Diese Aufkleber kennt man auch bei der CSU, allerdings ist hier nicht Poing sondern die Nachbargemeinde Vaterstetten der Sticker-Schwerpunkt. Zuständig für die dortige Wahlwerbung ist Gemeinderat und JU-Ortsvorsitzender Florian Pöhlmann. Sein Eindruck: "Heuer ist es extrem und anders als sonst." Natürlich gebe es auch den "normalen" Vandalismus, die abgerissenen oder bemalten Plakate, manchmal würden Aufsteller umgedreht oder versetzt. Aber es gebe eben zusätzlich noch bestimmte Schwerpunkte, die klar der Querdenker-Szene zuzurechnen seien.

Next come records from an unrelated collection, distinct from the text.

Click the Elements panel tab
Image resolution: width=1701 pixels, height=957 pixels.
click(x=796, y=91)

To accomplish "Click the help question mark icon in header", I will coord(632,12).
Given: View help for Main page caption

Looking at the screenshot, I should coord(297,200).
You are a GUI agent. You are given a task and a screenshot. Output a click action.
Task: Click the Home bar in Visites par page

Erkennbar daran, dass etwa die Plakatwände in der Karl-Böhm-Straße seit Wochen immer wieder großflächig mit entsprechenden Aufklebern versehen würden. Inzwischen hat die Firma, welche die CSU mit der Plakatierung hier beauftragt hat, ein Hinweisschild angebracht, dass wer auch immer hinter den Aufkleber-Aktionen stehen, nicht der Partei, sondern eben dieser Firma schaden.

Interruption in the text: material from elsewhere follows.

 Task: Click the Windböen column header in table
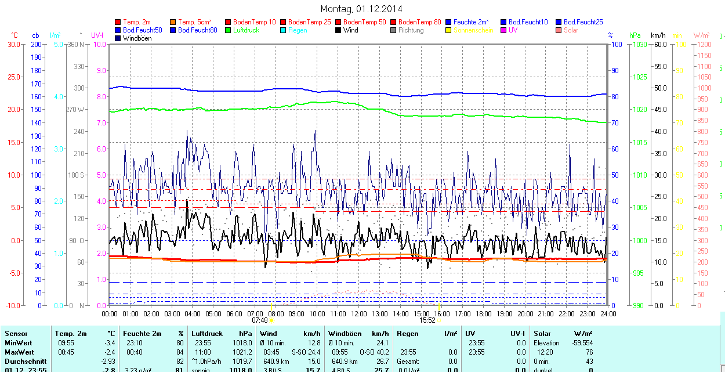pos(345,334)
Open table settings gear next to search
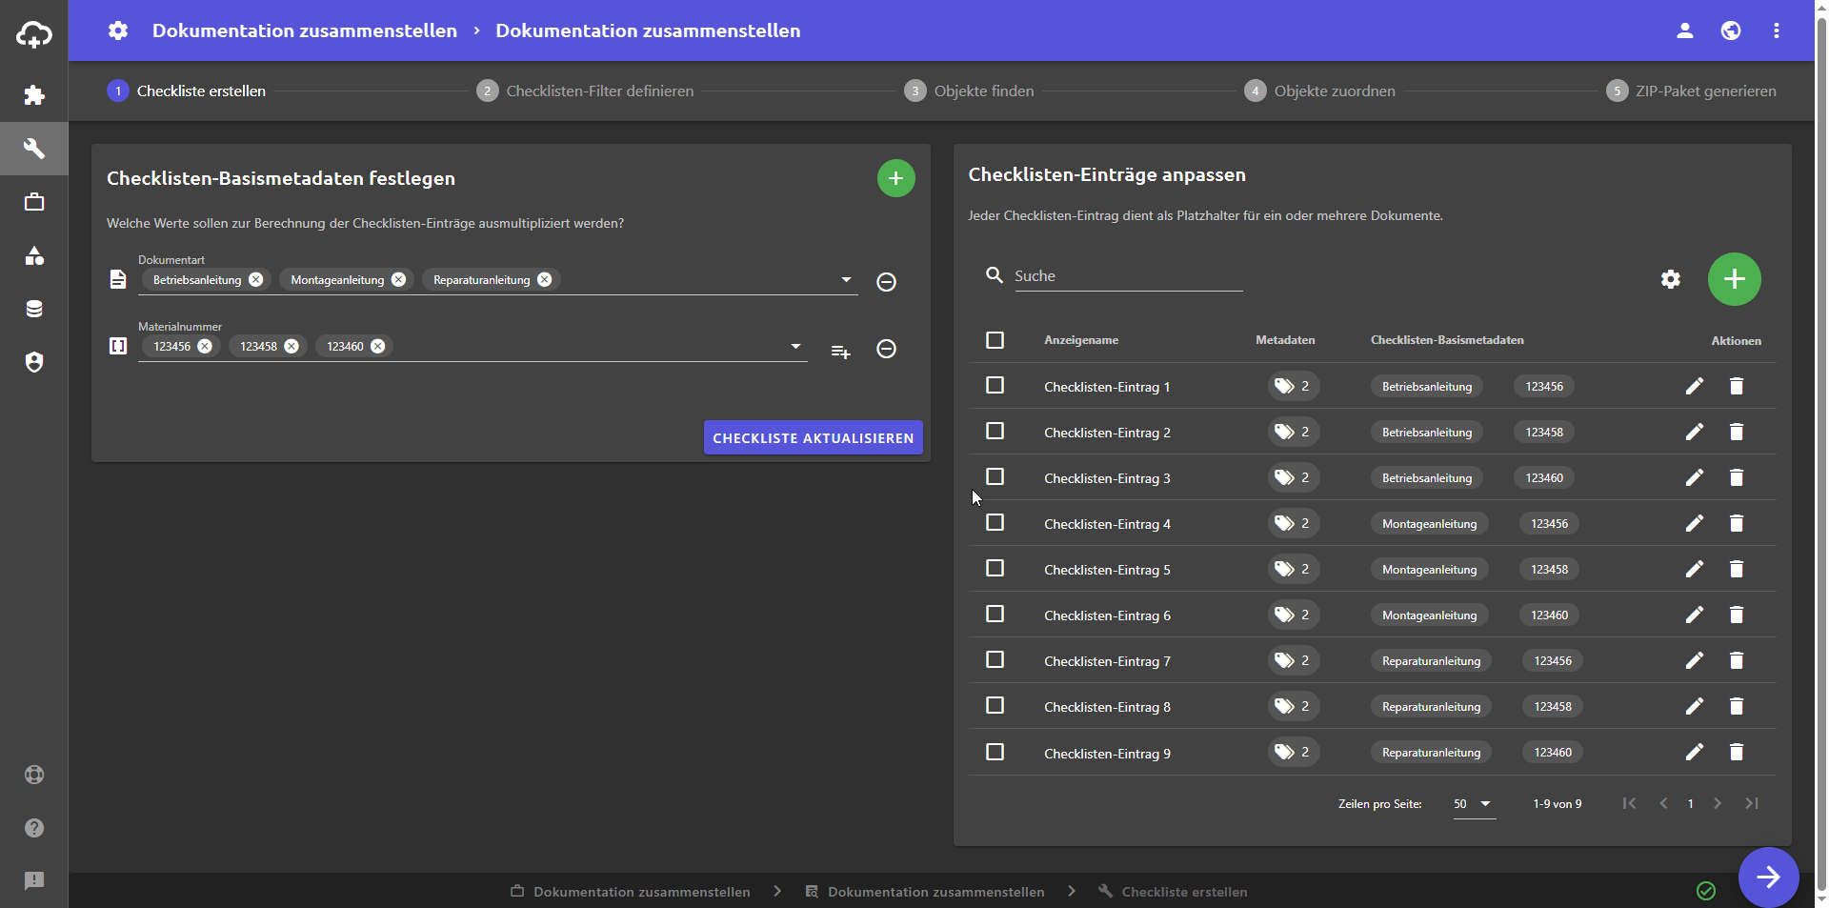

Mit Vandalismus an Plakaten hat auch die AfD zu kämpfen, wie der Ebersberger Kreisvorsitzende Christoph Birghan bestätigt: "Es gab massive Zerstörungen beziehungsweise Beschädigungen und Diebstähle unserer Plakate." Diese seien teilweise abgerissen aber auch in Brand gesteckt, beklebt oder besprüht worden: "In mindestens einem Fall wurde ein großes Hakenkreuz auf ein Plakat geschmiert", so Birghan. Als Schwerpunkte macht er "die stärker bevölkerten Gemeinden zum Beispiel Grafing, Markt Schwaben, Vaterstetten" aus. Hier würden "regelmäßig praktisch alle AfD-Plakate abgerissen oder beschädigt", man plakatiere darum "im Rahmen unserer Möglichkeiten" ständig nach.

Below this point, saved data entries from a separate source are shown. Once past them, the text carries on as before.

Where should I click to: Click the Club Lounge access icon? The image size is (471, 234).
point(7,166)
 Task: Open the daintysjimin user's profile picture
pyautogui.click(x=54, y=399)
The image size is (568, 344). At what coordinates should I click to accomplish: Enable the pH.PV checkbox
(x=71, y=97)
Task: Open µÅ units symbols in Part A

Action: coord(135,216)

Darüber hinaus zeige die Partei die Sachbeschädigungen auch bei der Polizei an, ermittelt worden sei nach Birghans Wissen indes noch kein des Vandalismus Verdächtiger. Für Hinweise an die zuständige Polizeiinspektion, welche dies ändern, hat der Ebersberger Kreisverband der AfD mittlerweile eine Belohnung von 500 Euro ausgesetzt.

Bei den übrigen Parteien geht man nicht ganz so weit und "wir zeigen auch nicht jeden Vorfall an", sagt Pöhlmann. Man habe sich aber wegen des extremen Ausmaßes mit der Polizei ausgetauscht auch mit dem Hinweis, "dass wir uns das langsam nicht mehr gefallen lassen können" und wohl doch Anzeigen stellen werden. Dies habe man bei größeren Schäden an Plakaten auch in der Vergangenheit gelegentlich gemacht, sagt CSU-Kreisgeschäftsführerin Stefanie Ederer: "Aber ich kann mich nicht erinnern, dass irgendwo mal einer erwischt worden ist." Zumal man die Täter ja auf frischer Tat ertappen müsste. Während des Zerstörungs-Akts also.

Auf die mangelnden Erfolgsaussichten verweist auch Thalhammer, die einzige Folge einer solchen Anzeige sei meist, dass die Polizei mehr Arbeit habe. Schwerere Fälle von Vandalismus zeige man aber trotzdem an, etwa wenn Schaukästen zerstört werden. Ähnlich ist das Vorgehen bei den Grünen, sagt Fent, ob ein Fall von Sachbeschädigung angezeigt werde, entscheiden die entsprechenden Ortsverbände: "Aber die wenigsten machen es, weil es wenig aussichtsreich ist."